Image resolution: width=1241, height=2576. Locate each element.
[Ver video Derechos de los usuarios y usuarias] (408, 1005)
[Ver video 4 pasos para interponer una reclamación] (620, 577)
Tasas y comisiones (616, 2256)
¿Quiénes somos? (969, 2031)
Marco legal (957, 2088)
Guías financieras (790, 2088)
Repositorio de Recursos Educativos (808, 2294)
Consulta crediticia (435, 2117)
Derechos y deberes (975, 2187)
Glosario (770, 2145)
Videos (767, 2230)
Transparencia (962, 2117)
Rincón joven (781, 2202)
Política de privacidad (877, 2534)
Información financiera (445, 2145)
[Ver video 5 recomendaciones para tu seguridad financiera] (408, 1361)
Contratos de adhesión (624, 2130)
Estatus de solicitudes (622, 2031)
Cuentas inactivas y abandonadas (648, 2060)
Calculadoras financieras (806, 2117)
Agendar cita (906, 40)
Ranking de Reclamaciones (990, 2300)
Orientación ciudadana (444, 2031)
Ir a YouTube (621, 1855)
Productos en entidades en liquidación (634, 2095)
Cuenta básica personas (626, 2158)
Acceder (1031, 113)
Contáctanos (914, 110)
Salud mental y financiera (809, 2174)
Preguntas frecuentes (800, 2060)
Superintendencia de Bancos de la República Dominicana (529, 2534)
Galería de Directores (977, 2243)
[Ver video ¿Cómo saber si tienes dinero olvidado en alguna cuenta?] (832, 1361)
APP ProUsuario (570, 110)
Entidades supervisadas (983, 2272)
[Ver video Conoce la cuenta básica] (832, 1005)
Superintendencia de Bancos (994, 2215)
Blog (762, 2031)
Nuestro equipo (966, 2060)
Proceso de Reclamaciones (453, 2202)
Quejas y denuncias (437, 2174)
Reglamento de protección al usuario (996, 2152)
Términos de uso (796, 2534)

• • • • •

- [Your task]
Copy each record exactly, leaving nothing out.

- [Output below]
Image resolution: width=1241, height=2576. Locate each element.
[Ver video Derechos de los usuarios y usuarias] (408, 1005)
[Ver video 4 pasos para interponer una reclamación] (620, 577)
Tasas y comisiones (616, 2256)
¿Quiénes somos? (969, 2031)
Marco legal (957, 2088)
Guías financieras (790, 2088)
Repositorio de Recursos Educativos (808, 2294)
Consulta crediticia (435, 2117)
Derechos y deberes (975, 2187)
Glosario (770, 2145)
Videos (767, 2230)
Transparencia (962, 2117)
Rincón joven (781, 2202)
Política de privacidad (877, 2534)
Información financiera (445, 2145)
[Ver video 5 recomendaciones para tu seguridad financiera] (408, 1361)
Contratos de adhesión (624, 2130)
Estatus de solicitudes (622, 2031)
Cuentas inactivas y abandonadas (648, 2060)
Calculadoras financieras (806, 2117)
Agendar cita (906, 40)
Ranking de Reclamaciones (990, 2300)
Orientación ciudadana (444, 2031)
Ir a YouTube (621, 1855)
Productos en entidades en liquidación (634, 2095)
Cuenta básica personas (626, 2158)
Acceder (1031, 113)
Contáctanos (914, 110)
Salud mental y financiera (809, 2174)
Preguntas frecuentes (800, 2060)
Superintendencia de Bancos de la República Dominicana (529, 2534)
Galería de Directores (977, 2243)
[Ver video ¿Cómo saber si tienes dinero olvidado en alguna cuenta?] (832, 1361)
APP ProUsuario (570, 110)
Entidades supervisadas (983, 2272)
[Ver video Conoce la cuenta básica] (832, 1005)
Superintendencia de Bancos (994, 2215)
Blog (762, 2031)
Nuestro equipo (966, 2060)
Proceso de Reclamaciones (453, 2202)
Quejas y denuncias (437, 2174)
Reglamento de protección al usuario (996, 2152)
Términos de uso (796, 2534)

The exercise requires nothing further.